Öffentlichkeitsarbeit

Ideen gegen Schwanzbeißen und Federpicken

Ferkel mit langen Ringelschwänzen und Junghennen mit langen Schnäbeln - das geht auch ohne Verletzungen. Die Bundesanstalt für Landwirtschaft und Ernährung (BLE) will mit neuen Youtube-Videos Werbung für diese Haltung machen.

Ferkel mit langen Ringelschwänzen und Junghennen mit langen Schnäbeln sind die Hauptdarsteller in zwei neuen Videos des Modell- und Demonstrationsvorhabens (MuD) Tierschutz. Gezeigt werden ein Schweine- und ein Legehennenhalter, die jeweils unkupierte Ferkel oder unkupierte Junghennen halten. Sie erklären, wie das Risiko von Schwanzbeißen oder Federpicken bei diesen Tieren im Stall verringert werden kann.

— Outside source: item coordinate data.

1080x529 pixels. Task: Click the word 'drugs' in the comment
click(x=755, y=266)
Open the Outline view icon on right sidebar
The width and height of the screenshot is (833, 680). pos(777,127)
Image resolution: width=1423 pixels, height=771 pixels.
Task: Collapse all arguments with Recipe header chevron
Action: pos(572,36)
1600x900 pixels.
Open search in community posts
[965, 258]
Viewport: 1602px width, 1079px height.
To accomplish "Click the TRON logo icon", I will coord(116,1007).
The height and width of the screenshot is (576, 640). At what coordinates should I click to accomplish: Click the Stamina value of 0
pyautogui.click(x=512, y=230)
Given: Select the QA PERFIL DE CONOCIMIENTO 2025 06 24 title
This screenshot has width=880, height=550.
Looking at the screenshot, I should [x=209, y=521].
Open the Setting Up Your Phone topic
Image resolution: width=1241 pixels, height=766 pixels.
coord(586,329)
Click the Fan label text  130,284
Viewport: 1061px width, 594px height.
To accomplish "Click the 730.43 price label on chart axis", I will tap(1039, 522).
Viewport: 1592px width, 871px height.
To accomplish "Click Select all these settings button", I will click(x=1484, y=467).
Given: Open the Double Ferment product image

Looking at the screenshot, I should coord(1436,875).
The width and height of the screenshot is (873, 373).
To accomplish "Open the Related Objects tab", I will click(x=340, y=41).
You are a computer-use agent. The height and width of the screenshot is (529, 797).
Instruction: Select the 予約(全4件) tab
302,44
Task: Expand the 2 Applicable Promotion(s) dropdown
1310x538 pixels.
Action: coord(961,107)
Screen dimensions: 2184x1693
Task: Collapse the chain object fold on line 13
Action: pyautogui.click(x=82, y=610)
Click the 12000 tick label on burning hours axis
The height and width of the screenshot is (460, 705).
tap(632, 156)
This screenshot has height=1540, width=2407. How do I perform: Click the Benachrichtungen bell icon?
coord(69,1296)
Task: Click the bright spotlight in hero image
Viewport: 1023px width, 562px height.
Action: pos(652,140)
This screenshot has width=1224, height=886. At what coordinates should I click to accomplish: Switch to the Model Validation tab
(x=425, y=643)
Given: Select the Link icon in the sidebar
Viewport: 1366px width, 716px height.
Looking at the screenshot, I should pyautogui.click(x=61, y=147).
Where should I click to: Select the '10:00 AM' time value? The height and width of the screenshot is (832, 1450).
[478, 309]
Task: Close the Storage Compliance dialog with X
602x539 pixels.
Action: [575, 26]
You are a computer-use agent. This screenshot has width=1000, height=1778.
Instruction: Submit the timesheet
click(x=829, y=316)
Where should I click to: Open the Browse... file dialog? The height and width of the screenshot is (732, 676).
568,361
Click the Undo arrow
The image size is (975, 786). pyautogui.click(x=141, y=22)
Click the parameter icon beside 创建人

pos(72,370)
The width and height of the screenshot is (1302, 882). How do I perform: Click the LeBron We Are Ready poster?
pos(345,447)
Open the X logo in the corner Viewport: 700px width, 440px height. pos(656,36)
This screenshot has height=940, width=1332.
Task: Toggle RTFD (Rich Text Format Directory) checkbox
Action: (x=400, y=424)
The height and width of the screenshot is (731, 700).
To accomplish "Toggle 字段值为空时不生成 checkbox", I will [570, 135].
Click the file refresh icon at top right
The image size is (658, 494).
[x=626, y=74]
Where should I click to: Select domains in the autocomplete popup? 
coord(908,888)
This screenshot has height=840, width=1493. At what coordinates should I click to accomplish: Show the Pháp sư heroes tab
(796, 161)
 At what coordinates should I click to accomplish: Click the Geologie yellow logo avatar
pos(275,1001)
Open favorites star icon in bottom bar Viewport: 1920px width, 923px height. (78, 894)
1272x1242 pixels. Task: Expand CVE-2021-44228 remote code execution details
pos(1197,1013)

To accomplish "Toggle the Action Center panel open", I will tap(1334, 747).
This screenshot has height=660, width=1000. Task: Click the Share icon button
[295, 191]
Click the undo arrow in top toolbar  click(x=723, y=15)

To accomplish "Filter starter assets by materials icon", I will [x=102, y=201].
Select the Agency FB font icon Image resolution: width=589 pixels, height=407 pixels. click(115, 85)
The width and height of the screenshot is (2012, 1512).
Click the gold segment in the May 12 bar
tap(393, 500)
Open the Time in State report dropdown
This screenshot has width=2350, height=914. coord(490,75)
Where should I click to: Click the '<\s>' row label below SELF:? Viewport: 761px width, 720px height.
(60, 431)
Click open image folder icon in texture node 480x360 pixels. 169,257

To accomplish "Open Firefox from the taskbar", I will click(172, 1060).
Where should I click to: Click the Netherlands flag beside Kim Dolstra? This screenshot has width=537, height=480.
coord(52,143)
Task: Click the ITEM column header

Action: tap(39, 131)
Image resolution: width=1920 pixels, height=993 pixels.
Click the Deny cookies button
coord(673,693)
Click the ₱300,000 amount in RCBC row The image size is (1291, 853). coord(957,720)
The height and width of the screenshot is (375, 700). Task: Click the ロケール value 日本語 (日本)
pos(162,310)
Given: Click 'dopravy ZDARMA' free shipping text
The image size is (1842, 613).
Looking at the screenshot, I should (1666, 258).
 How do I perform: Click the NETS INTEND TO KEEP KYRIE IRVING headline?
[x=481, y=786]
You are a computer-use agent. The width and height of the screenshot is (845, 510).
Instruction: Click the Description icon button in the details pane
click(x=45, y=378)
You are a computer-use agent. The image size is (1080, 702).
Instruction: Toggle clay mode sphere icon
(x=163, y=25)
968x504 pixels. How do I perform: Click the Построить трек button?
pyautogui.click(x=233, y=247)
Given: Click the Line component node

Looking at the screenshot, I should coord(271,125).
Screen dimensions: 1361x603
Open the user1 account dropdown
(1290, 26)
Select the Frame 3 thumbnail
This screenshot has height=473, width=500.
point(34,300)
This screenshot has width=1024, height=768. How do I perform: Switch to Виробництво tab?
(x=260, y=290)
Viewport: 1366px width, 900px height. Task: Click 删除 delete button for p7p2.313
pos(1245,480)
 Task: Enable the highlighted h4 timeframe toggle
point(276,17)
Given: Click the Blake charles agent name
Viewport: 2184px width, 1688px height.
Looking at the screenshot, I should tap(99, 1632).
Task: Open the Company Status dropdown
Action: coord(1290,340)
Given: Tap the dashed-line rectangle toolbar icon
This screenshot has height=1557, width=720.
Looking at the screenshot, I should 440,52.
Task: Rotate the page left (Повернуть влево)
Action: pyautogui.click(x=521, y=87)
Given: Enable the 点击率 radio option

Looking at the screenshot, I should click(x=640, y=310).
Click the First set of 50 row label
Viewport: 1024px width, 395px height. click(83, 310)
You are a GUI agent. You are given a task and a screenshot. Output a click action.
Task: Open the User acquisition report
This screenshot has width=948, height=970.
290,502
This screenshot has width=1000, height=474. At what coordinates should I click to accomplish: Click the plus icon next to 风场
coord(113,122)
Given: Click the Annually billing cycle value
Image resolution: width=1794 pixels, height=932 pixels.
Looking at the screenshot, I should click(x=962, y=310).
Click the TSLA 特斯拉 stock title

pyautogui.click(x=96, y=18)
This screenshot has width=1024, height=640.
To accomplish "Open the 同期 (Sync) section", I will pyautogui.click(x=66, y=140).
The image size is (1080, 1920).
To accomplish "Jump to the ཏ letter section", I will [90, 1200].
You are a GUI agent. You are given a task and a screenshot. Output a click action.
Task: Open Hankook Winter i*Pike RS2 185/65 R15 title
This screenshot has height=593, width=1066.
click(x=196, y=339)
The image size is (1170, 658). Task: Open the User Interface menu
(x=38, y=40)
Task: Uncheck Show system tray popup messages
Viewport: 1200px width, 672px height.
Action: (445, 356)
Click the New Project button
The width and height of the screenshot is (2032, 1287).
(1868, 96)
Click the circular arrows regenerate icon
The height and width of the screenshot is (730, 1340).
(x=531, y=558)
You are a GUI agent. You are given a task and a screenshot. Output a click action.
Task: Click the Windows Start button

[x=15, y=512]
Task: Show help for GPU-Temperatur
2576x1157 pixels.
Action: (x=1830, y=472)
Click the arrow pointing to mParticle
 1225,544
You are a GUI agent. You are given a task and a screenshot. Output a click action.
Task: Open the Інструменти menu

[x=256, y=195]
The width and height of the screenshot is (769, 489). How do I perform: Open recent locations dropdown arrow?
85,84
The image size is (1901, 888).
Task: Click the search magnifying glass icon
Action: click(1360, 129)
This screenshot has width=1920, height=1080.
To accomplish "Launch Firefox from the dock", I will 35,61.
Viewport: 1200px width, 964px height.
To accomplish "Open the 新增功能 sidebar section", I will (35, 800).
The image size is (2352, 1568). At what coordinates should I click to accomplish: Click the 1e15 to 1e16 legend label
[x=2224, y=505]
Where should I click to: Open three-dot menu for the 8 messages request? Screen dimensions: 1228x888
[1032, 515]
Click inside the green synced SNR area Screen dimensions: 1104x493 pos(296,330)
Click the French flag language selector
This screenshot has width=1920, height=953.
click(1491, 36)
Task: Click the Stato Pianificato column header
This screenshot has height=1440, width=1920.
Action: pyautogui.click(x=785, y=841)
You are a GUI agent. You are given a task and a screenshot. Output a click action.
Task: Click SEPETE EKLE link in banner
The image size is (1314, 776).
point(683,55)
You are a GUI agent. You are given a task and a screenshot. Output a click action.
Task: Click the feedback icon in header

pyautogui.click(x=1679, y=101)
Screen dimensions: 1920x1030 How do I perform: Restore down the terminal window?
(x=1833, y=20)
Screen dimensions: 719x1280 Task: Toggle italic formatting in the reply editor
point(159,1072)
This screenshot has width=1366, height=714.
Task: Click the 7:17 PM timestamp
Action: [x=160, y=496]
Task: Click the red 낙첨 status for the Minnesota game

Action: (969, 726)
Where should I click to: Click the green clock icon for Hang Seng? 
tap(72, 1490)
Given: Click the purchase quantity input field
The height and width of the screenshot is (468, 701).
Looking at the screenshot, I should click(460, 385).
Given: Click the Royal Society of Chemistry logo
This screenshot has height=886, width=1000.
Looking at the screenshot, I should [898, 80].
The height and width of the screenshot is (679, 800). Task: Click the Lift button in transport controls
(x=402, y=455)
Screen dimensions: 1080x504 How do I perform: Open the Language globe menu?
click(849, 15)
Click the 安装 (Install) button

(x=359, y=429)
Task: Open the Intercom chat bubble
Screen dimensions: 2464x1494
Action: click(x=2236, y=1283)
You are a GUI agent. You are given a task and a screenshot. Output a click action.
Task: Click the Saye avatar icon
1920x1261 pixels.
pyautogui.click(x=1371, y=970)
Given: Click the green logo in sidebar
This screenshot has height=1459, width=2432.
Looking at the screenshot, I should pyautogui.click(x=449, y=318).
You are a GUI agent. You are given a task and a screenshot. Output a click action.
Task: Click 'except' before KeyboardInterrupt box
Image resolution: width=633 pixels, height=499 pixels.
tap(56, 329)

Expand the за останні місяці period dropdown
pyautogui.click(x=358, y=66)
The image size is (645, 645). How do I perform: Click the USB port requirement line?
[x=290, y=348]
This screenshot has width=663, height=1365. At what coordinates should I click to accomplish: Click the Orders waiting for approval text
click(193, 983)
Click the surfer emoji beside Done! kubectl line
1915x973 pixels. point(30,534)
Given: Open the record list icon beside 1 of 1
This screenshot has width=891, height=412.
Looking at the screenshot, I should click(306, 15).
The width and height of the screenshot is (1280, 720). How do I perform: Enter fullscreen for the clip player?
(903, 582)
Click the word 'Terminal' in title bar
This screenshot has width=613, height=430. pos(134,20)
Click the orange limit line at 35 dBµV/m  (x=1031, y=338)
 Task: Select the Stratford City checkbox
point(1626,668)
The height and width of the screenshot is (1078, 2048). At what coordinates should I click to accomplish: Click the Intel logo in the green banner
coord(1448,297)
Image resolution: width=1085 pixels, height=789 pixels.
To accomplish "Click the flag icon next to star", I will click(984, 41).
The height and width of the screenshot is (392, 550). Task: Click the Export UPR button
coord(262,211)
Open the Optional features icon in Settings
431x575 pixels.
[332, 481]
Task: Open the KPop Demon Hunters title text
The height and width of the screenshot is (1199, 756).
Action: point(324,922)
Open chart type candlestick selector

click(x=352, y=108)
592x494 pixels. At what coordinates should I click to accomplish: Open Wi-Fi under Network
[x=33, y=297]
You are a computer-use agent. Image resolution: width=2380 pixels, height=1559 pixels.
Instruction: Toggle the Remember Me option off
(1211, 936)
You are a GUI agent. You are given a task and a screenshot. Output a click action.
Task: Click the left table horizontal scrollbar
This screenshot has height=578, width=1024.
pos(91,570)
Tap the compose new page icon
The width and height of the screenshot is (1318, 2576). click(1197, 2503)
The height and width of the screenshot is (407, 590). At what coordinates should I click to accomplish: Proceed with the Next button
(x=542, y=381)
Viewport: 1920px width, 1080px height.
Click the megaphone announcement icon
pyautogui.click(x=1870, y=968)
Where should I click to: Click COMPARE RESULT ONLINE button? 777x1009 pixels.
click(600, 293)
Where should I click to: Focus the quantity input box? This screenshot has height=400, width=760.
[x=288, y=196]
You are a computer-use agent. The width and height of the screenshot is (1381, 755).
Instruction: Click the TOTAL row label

Weniger Risiko durch Beschäftigung

Die Videos stellen die Erfahrungen dieser beiden landwirtschaftlicher Betriebe vor, die sich an den MuD Tierschutz beteiligen. Sie geben konkrete Anregungen, durch welche Veränderungen im Stall das Schwanzbeißen bei Ferkeln und das Federpicken bei Legehennen vermieden werden können. Die Betriebsleiter erläutern in den knapp 5-minütigen Filmen die positiven Auswirkungen auf das Tierwohl, wenn sie die Fütterung optimieren, Beschäftigungsmaterial in den Stall einbringen oder das Stallklima verbessern.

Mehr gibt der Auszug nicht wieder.